Exercise directions
Each line from the start of the data below through the one containing "Click the PIN-kod field under Lagras i" must be reproduced exactly.
[[ Material for this exercise, beginning ]]
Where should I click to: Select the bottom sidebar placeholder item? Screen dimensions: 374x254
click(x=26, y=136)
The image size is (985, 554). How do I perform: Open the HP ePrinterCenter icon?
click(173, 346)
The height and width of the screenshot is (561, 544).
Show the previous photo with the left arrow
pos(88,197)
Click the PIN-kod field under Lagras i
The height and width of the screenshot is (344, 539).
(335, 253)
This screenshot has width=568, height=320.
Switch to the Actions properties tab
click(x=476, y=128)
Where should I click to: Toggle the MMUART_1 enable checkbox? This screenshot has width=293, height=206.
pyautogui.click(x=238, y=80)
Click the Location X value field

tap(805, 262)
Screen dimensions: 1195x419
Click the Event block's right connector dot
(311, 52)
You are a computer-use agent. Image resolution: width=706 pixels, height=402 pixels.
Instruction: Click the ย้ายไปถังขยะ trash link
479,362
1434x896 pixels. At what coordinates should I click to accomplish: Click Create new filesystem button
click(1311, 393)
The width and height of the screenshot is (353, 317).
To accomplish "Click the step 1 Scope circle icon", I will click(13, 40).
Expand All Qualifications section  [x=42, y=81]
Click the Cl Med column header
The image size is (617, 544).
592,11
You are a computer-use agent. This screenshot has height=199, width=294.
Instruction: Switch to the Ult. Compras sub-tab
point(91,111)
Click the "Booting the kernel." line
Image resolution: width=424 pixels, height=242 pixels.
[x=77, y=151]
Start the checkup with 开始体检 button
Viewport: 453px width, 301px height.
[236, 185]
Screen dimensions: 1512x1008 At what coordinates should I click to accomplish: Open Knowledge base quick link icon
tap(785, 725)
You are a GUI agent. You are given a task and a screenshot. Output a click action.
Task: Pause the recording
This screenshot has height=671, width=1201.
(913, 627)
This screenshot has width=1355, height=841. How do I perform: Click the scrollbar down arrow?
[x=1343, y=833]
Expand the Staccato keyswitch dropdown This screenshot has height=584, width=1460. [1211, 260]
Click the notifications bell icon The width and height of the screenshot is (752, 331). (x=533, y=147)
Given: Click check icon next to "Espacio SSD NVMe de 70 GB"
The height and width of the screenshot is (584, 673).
[[ Material for this exercise, end ]]
Solution to this exercise
Where should I click to: Select the bottom sidebar placeholder item? Screen dimensions: 374x254
click(x=26, y=136)
The image size is (985, 554). How do I perform: Open the HP ePrinterCenter icon?
click(173, 346)
The height and width of the screenshot is (561, 544).
Show the previous photo with the left arrow
pos(88,197)
Click the PIN-kod field under Lagras i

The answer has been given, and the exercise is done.